| EXTRAIT DU DOCUMENT |
Nous étions à Hundborg, Danemark, et nous connaissions déjà une personne: Jean-Pierre. C'était parfait. Nous l'attendrions le lendemain, car sinon- sinon nous serions absolument perdues dans ce petit village étranger, Hundborg, à des milliers et des milliers de kilomètres de notre pays, le Rwanda, qui n'était peut-être plus notre patrie.
Ce fut pour nous une expérience humaine frappante que ceux chez qui nous avions rencontré le plus d'humanité aient été des Pygmées, un Français inconnu et des prostituées rwandaises de Botombo.
Il n'y avait pas d'aide d'urgence. Au-dessus du gigantesque camp de Shanji passait souvent un avion frappé des lettres UN. Nous pensions donc que l'ONU était en train de nous localiser et que nous aurions bientôt de l'aide. Nous attendions, nous attendions, mais rien n'arrivait.
Nous avions le sentiment que le HCR gardait ses distances avec nous autres, les réfugiés de Tingi-Tingi, alors que les besoins étaient énormes, et nous l'interprétions comme un manque manifeste de soutien de l a communauté internationale, et surtout de l'ONU. La communauté internationale ne semblait pas connaître l'existence de plusieurs milliers de réfugiés au Zaïre! Etions-nous des sous-hommes?

Éléments d'un jeu de données:
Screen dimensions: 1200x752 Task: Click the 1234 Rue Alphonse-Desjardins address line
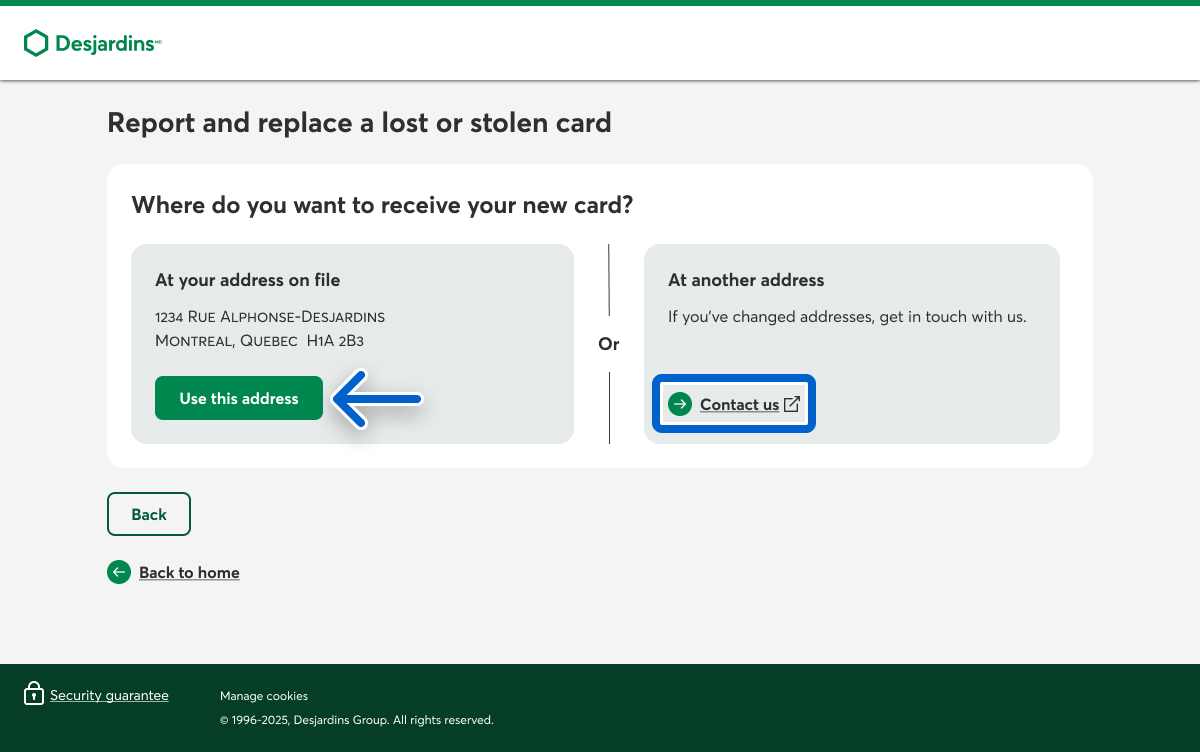coord(270,317)
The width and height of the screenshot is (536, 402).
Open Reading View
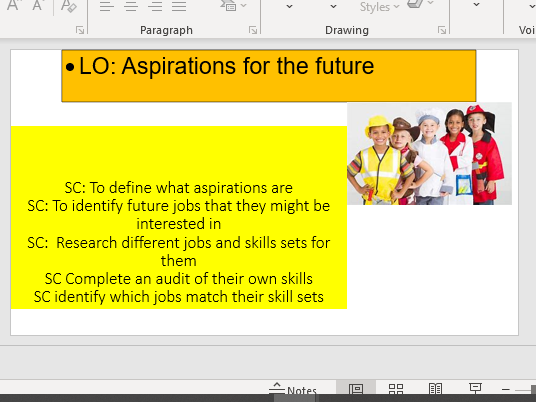point(436,389)
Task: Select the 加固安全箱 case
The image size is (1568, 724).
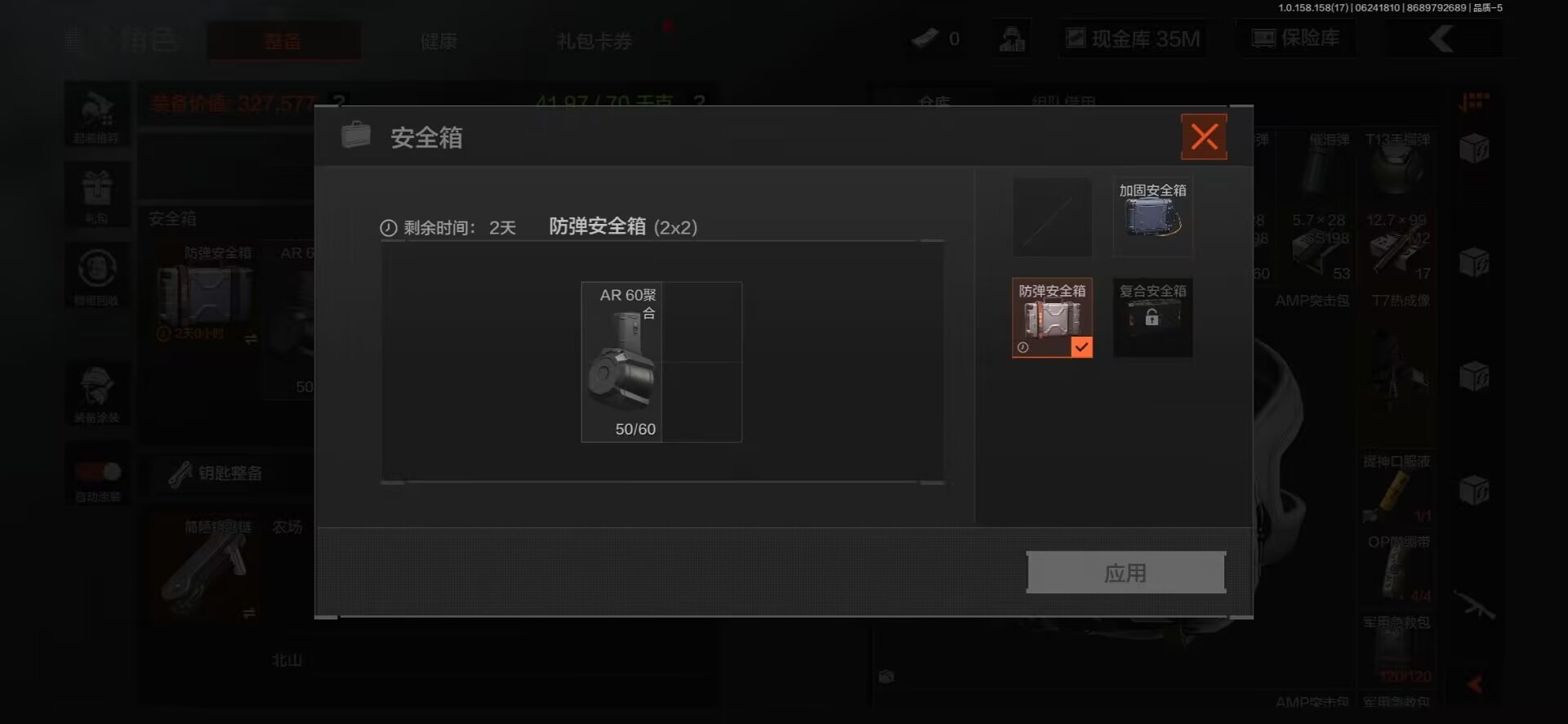Action: coord(1152,217)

| CONSIGNE |
Extrayez du témoignage sur l'exil rwandais le passage allant de «Il n'y avait» jusqu'à «Etions-nous des sous-hommes?». Les entrées ne sont pas nécessaires ici.

| RÉPONSE RÉDIGÉE |
Il n'y avait pas d'aide d'urgence. Au-dessus du gigantesque camp de Shanji passait souvent un avion frappé des lettres UN. Nous pensions donc que l'ONU était en train de nous localiser et que nous aurions bientôt de l'aide. Nous attendions, nous attendions, mais rien n'arrivait.
Nous avions le sentiment que le HCR gardait ses distances avec nous autres, les réfugiés de Tingi-Tingi, alors que les besoins étaient énormes, et nous l'interprétions comme un manque manifeste de soutien de l a communauté internationale, et surtout de l'ONU. La communauté internationale ne semblait pas connaître l'existence de plusieurs milliers de réfugiés au Zaïre! Etions-nous des sous-hommes?